◆ **Prompt**:
Reproduce the stretch from the line containing "You are a computer-use" through the line containing "Instruction: Open the", substituting "Display" for "Viewport" and keeping everything else the same.

◆ **Data extract**:
## Begin

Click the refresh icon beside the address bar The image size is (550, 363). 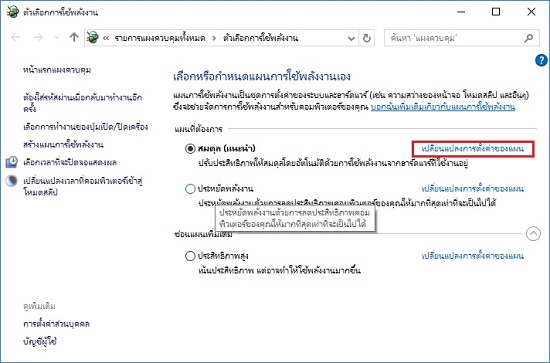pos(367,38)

## End
## Begin

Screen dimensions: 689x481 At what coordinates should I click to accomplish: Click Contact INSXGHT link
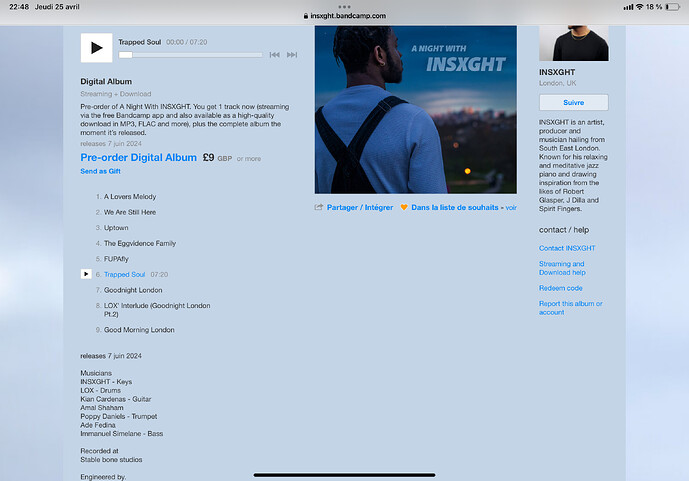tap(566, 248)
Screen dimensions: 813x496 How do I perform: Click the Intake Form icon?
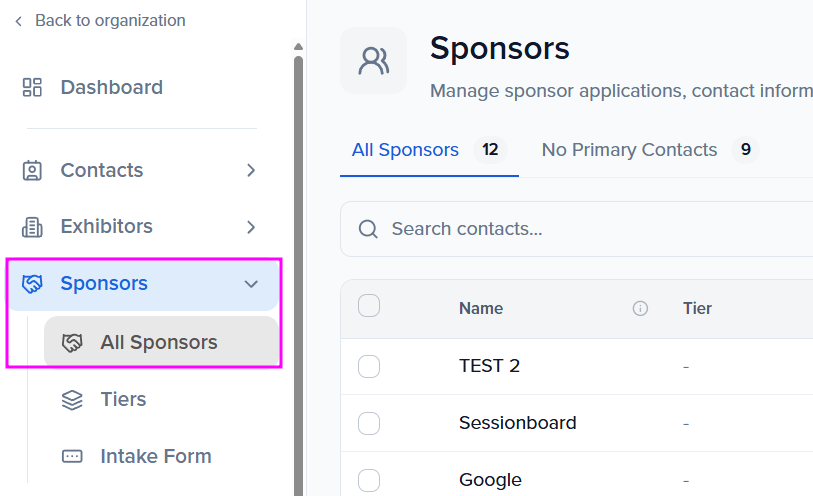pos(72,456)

## End
## Begin

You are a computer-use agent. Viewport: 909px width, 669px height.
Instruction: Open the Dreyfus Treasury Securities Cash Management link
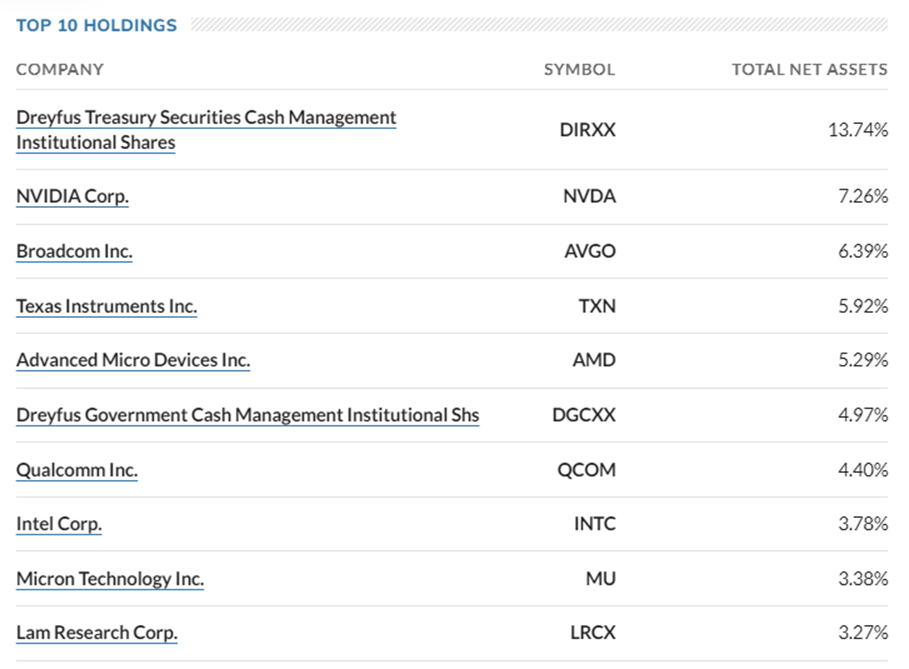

## End

◆ **Worked answer**:
You are a computer-use agent. Display: 909px width, 669px height.
Instruction: Open the Dreyfus Treasury Securities Cash Management link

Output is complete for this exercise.